| EXERCISE AIM |
Transcribe the entries below exactly, starting with the line that has "Viewport: 1440px width, 831px" and stopping after the line that has "Open Internet Explorer from the taskbar"; no pictures belong in the copy.

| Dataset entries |
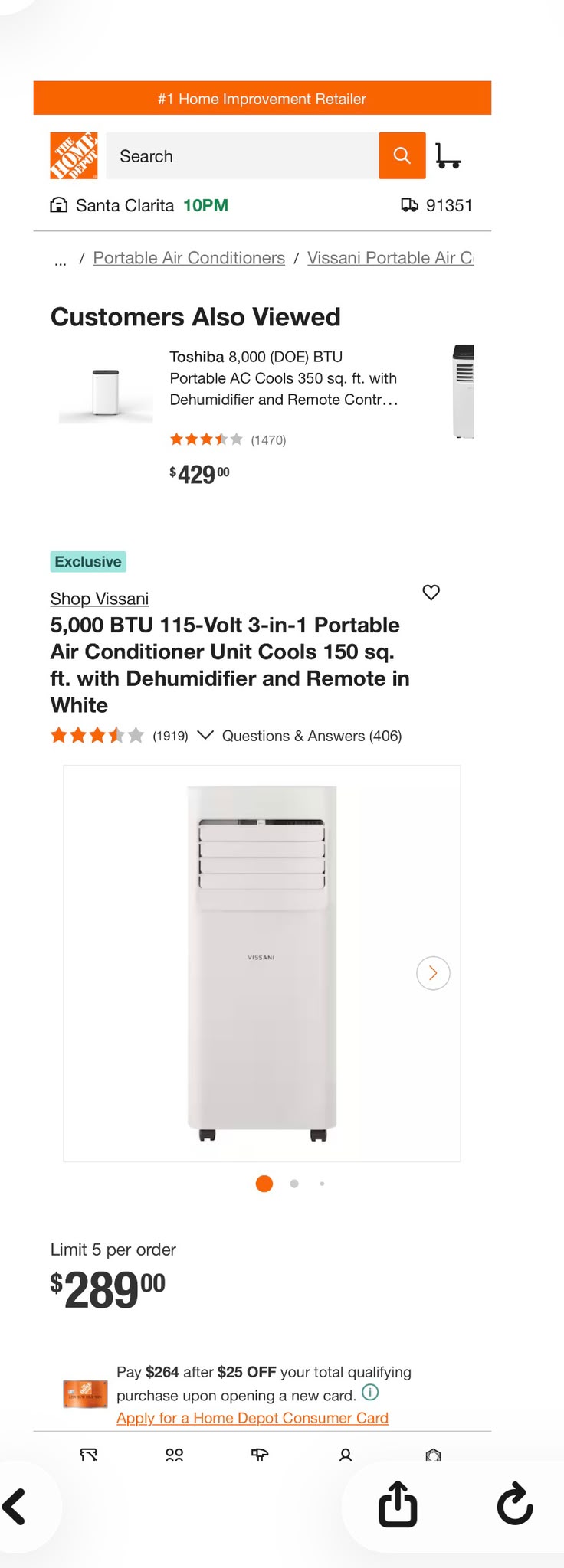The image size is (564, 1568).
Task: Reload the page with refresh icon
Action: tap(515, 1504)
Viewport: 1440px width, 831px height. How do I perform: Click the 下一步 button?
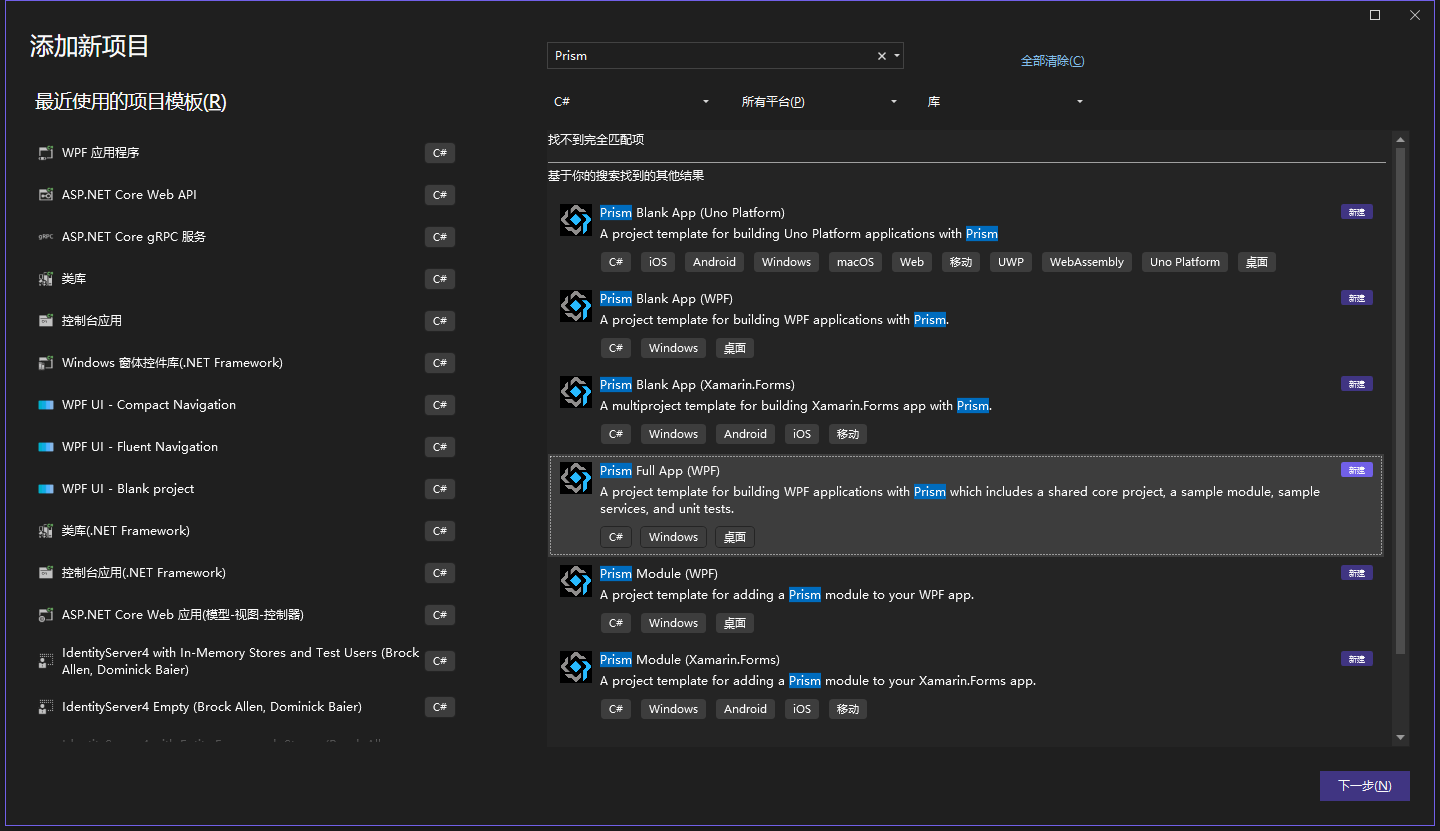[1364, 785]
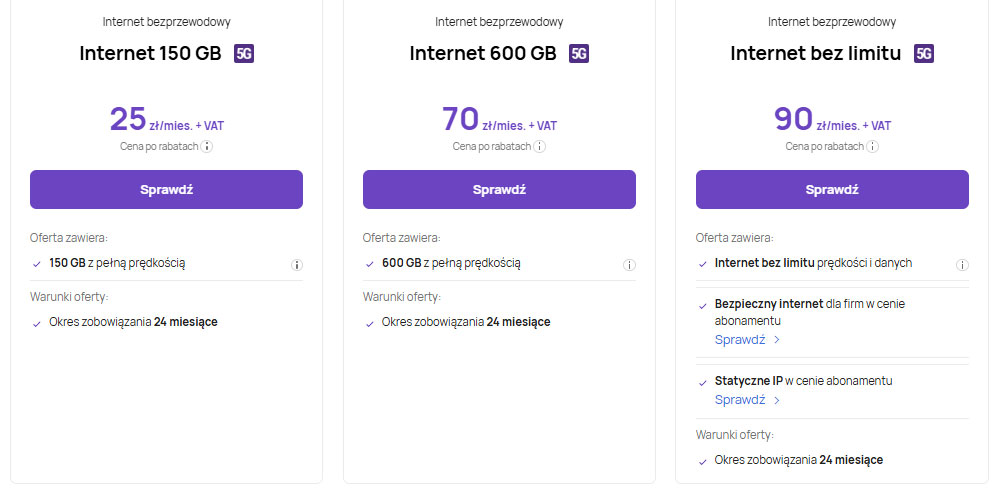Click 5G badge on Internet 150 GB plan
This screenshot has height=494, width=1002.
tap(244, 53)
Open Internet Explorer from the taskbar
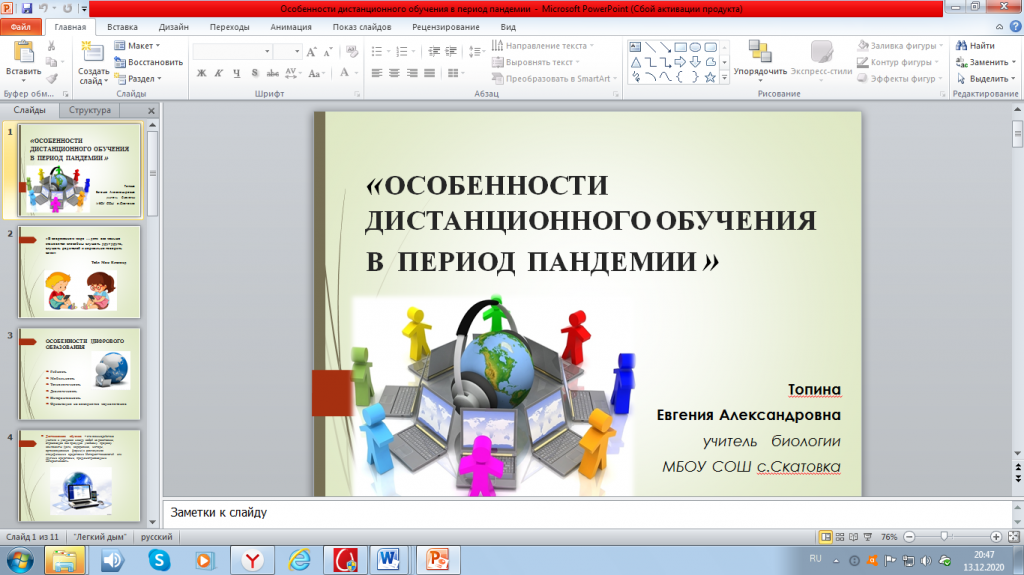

---

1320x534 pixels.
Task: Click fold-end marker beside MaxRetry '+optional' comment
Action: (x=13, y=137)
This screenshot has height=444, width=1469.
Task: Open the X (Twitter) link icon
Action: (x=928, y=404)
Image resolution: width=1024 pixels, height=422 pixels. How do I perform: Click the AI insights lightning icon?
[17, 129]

| TASK OUTPUT |
Viewport: 1440px width, 831px height. How do I perform: Click the 下一步 button?
[1364, 785]
Click 5G badge on Internet 150 GB plan
This screenshot has height=494, width=1002.
tap(244, 53)
Open Internet Explorer from the taskbar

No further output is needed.